Should I allow MSDTC in my DMZ?

I've got a fairly typical dmz setup as below:

Internet
(External) Watchguard Firewall (80 and 443 open)
MS Windows 2003 Web Servers (in a workgroup)
(Internal) MS ISA Firewall (80, 443 and 1433 open)
MS Windows 2003 Db Servers

We now have a requirement to use MSDTC on the web servers and blow the
following holes in our internal firewall:

Open 135 RPC EPM (end point mapper)
Open 1433 TDS SQL traffic when using TCP/IP
Open 1434 SQL 2000 Integrated Security
Open 5100-5200 MSDTC [Dynamically assigned a port by the EPM]

I'm worried that these extra ports will be a security risk so my
question is not how to do this, rather should I do this?
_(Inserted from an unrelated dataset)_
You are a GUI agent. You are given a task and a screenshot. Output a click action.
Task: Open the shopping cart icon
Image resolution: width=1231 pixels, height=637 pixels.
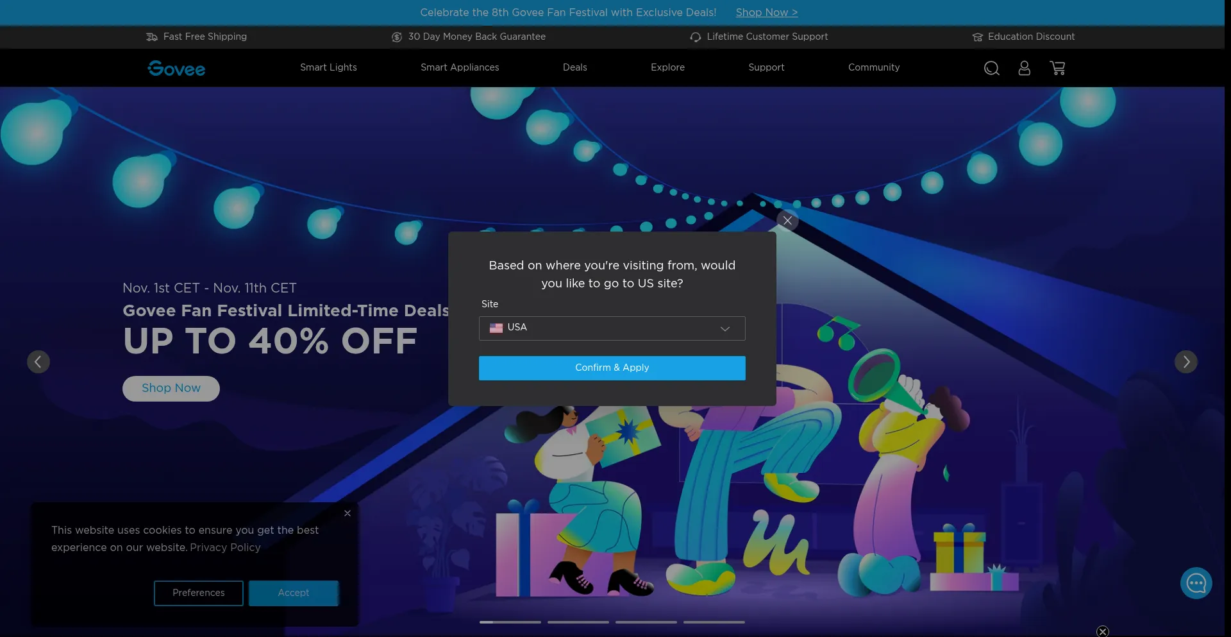coord(1057,68)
Obviously
there's always a risk opening extra ports, but is it common/normal to
run MSDTC in the DMZ? Should I ask the developers to adopt a different
solution?

Regards,

Daniel

Re: Should I allow MSDTC in my DMZ?

bryars@hotmail.com wrote:

> I've got a fairly typical dmz setup as below:
>
> Internet
> (External) Watchguard Firewall (80 and 443 open)
> MS Windows 2003 Web Servers (in a workgroup)
> (Internal) MS ISA Firewall (80, 443 and 1433 open)
> MS Windows 2003 Db Servers
>
> We now have a requirement to use MSDTC on the web servers and blow the
> following holes in our internal firewall:
>
> Open 135 RPC EPM (end point mapper)
> Open 1433 TDS SQL traffic when using TCP/IP
> Open 1434 SQL 2000 Integrated Security
> Open 5100-5200 MSDTC [Dynamically assigned a port by the EPM]
>
> I'm worried that these extra ports will be a security risk so my
> question is not how to do this, rather should I do this?


Unless you need them: obviously not.

> Should I ask the developers to adopt a different solution?


As long as everything is properly authenticated, neither DCE-RPC nor MSDTC
nor SQL-over-SSLed-TCP are problematic.